Bien que publié il y a seulement cinq ans, le premier roman de l’auteur de Caroline du Nord Mason Deaver, intitulé “I Wish You All The Best”, figure déjà fréquemment sur des listes de livres interdits, tant son portrait réconfortant de l’émergence d’une identité non binaire chez un adolescent semble taillé pour les critiques culturelles modernes. En dehors de cela, le livre a été très bien accueilli, tout comme l’adaptation cinématographique de Tommy Dorfman, qui marque le premier long-métrage du scénariste et réalisateur. 

Ce drame agréable et poli offre une vision compatissante d’un lycéen subissant de profonds changements, son seul défaut étant peut-être une représentation un peu trop propre de ces circonstances transitoires. Cependant, en tant que film pour adolescents tiré d’un livre du même genre, il cherche principalement à rassurer les spectateurs, plutôt qu’à les effrayer avec des scénarios plus sombres. Lionsgate prévoit de sortir cette découverte de l’année dernière au SXSW dans les salles à travers le pays le 7 novembre.

Démarrant avec Ben (Corey Fogelmanis) en train de se raser le léger début d’une moustache devant le miroir de la salle de bain, celui-ci prend rapidement son courage à deux mains pour annoncer à ses parents évangéliques conservateurs (interprétés par Judson Mills et Amy Landecker, connue pour “Transparent”), “Je veux vous parler de quelque chose.” Le fait qu’ils ne réagissent pas bien est rapidement illustré par le fait que le jeune homme de 16 ans se retrouve à la rue par un temps glacial, sans chaussures ni manteau.

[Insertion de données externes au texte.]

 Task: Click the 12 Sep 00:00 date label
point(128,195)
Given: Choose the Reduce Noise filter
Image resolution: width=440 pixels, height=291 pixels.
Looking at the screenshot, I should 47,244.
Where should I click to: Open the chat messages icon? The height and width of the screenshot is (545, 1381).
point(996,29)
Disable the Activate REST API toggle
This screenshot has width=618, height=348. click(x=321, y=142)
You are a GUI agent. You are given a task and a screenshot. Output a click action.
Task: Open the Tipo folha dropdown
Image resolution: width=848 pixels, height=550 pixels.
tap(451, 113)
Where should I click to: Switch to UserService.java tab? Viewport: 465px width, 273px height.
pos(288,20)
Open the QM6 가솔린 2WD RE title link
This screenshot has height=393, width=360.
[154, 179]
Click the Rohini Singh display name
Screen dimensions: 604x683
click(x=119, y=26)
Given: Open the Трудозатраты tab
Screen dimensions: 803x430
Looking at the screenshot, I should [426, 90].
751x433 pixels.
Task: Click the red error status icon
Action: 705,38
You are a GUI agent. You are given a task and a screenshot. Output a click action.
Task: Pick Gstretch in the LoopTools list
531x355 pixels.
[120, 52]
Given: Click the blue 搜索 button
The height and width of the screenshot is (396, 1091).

Dans un élan de désespoir, Ben contacte sa sœur aînée Hannah (Alexandra Daddario), malgré le peu de communication qu’ils ont eu depuis qu’elle a été expulsée de la maison familiale des années auparavant. Elle vit désormais dans une ville voisine avec son mari Thomas (Cole Sprouse), un enseignant de chimie au lycée, et leur nouveau-né.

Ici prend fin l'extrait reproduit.